Shakespearian Cats and Dogs

Last time I blogged I mentioned that it was pouring, tipping, pelting, chucking down, skies opening, raining like a cow relieving itself, here at the UKTS office. Yes, that last one is a translation of a genuine French colloquialism.

Some might even say it was raining cats and dogs, and if you lived as far back as the 16th century there would have been polecats involved as well. No one is quite sure of the origin of all these animals falling from the sky, but it’s likely that someone wrote the phrase in a play at some point and it just caught on.

A century on, and Shakespeare was making a name for himself doing just that – inventing new words that caught on, that is, not falling out of the sky. It’s said that over 1,700 of our modern English words can be attributed to his creativity, including bloodstained, drugged and green-eyed. He must have been having a bad day.

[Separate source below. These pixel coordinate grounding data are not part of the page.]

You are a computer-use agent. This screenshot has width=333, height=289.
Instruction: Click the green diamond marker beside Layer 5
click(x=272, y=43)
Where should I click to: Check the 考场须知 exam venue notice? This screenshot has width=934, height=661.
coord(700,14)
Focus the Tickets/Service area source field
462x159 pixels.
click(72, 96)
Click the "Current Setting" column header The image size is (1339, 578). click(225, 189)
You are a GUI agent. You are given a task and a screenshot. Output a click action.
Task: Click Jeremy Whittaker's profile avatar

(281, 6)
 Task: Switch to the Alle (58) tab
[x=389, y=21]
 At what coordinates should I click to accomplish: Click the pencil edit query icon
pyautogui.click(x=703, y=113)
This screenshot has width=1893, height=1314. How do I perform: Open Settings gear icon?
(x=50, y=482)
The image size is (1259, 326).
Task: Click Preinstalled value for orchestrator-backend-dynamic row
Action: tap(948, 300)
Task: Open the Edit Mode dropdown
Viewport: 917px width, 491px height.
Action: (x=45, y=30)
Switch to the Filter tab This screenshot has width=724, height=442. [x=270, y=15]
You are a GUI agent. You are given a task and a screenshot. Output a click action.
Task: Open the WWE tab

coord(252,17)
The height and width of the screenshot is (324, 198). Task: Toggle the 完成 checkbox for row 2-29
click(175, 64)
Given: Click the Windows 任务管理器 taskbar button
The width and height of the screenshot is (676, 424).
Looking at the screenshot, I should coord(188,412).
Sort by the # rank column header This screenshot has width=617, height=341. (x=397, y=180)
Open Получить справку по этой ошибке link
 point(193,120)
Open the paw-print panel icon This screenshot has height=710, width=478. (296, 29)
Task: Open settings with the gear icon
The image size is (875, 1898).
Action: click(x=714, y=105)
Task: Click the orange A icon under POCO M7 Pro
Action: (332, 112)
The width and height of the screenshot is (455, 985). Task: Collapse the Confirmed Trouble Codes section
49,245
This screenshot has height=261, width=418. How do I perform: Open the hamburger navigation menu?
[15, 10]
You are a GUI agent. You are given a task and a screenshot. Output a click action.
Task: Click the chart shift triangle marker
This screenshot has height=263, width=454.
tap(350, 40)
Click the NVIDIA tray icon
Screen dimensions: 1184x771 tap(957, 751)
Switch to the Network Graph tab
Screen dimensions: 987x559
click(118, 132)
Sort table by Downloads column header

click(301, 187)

A recent transcription also taught me that Shakespeare brought into common use the phrase ‘dead as a doornail’. Why the poor doornail was used for that particular analogy rather than, say, the more appropriate coffin nail, I have no idea.

His best legacy as far as I’m concerned though were his fabulous insults. From lily-liver’d to clay-brained to obscene greasy tallow-catch, the man knew how to sting. My favourite though is from Henry IV Part 1You starvelling, you eel-skin, you dried neat’s-tongue, you bull’s-pizzle, you stock-fish–O for breath to utter what is like thee!-you tailor’s-yard, you sheath, you bow-case, you vile standing tuck!”

I wonder if they had transcription services back then? I’d love to have taken dictation from Shakespeare!